Job Openings Site Reliability Lead

About the job Site Reliability Lead

Job Description

  • Lead, mentor, and manage a team of Site Reliability Engineers, ensuring coverage across shifts and on-call rotations.
  • Define team goals, KPIs, and performance metrics aligned with service reliability and business continuity.
  • Conduct regular coaching, performance reviews, and skills development planning.
  • Oversee workload distribution, escalation protocols, and incident ownership across the team.
  • Champion a culture of documentation, knowledge sharing, and operational discipline.

Key Responsibilities

  • Own the architecture and lifecycle of monitoring, alerting, and logging systems.
  • Ensure early detection, triage, and escalation of service degradation based on SLAs.
  • Lead major incident response, root cause analysis (RCA), and postmortem documentation.
  • Review and approve SOPs, runbooks, and playbooks created by the team.
  • Analyze incident trends and drive systemic fixes to reduce recurrence and improve MTTR.
  • Work closely with DevOps, Infrastructure, QA, and Development teams to improve deployment readiness and system resilience.
  • Represent the SRE function in planning meetings, audits, and compliance reviews.
  • Collaborate with ITSM teams to align incident, problem, and change management processes.

Skills and Competencies

  • Proven leadership experience in managing technical operations or SRE teams.
  • Strong command of ITSM platforms (e.g., ServiceNow, Jira Service Management).
  • Deep understanding of monitoring tools (e.g., Prometheus, Grafana, ELK, Datadog).
  • Familiarity with ITIL principles and regulatory frameworks (e.g., BSP, PDIC, ISO27001).
  • Expertise in incident response, escalation protocols, and RCA methodologies.
  • Excellent communication and stakeholder management skills.
  • Ability to synthesize operational data into actionable insights and team strategies.

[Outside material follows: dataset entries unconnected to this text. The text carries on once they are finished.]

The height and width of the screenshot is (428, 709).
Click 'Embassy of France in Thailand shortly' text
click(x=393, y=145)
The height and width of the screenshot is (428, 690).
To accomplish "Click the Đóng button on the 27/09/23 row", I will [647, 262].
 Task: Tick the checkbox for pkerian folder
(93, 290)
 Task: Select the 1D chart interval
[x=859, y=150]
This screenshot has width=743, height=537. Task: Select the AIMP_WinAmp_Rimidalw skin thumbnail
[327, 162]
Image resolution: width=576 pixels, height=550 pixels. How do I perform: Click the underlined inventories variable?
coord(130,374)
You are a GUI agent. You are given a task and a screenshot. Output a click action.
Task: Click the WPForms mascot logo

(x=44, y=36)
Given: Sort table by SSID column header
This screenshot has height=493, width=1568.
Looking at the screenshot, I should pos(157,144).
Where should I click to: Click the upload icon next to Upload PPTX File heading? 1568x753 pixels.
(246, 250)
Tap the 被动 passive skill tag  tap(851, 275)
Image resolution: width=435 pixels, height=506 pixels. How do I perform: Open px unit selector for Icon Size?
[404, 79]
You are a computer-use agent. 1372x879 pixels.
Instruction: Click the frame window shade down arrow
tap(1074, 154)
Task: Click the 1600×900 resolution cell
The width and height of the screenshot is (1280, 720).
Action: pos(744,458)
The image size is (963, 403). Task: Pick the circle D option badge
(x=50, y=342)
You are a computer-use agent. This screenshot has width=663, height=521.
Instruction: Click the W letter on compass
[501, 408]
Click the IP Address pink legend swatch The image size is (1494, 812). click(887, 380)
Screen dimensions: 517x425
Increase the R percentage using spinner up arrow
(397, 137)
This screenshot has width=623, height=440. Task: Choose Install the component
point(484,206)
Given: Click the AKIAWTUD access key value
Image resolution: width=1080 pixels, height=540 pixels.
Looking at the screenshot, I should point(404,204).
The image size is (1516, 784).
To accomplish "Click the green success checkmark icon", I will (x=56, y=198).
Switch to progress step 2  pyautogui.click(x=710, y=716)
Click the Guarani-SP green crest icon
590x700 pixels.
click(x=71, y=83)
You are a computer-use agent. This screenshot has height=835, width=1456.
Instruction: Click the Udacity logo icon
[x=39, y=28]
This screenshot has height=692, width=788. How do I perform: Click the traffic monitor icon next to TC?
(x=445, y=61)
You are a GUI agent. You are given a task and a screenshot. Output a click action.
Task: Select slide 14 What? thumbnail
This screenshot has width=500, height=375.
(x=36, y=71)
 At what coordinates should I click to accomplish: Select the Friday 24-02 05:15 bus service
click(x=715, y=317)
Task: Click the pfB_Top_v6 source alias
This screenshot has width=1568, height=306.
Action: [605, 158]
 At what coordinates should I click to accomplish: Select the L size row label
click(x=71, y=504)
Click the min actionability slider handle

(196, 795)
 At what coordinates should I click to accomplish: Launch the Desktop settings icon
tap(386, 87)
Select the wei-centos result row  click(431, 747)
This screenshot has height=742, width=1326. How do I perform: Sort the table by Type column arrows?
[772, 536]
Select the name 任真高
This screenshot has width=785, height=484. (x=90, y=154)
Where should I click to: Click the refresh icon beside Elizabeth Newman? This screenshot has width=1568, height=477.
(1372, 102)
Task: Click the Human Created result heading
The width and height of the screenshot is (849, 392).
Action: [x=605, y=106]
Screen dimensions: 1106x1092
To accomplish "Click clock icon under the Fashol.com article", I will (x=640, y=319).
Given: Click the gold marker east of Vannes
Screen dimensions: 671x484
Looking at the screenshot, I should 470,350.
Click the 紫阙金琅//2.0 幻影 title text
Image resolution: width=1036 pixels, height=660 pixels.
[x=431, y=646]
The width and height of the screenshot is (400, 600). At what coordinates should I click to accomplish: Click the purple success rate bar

Qualifications and Experience

  • Bachelors degree in Computer Science, Information Technology, Electronics
  • Engineering, or equivalent.
  • 5+ years of experience in Site Reliability Engineering, DevOps, or Infrastructure roles.
  • 2+ years in a leadership or team management capacity.
  • Hands-on experience with cloud platforms (AWS, GCP, Azure).
  • Knowledgeable in scripting (Python, Bash) and Linux systems.
  • Experience in fintech, banking, or SaaS environments with high availability SLAs.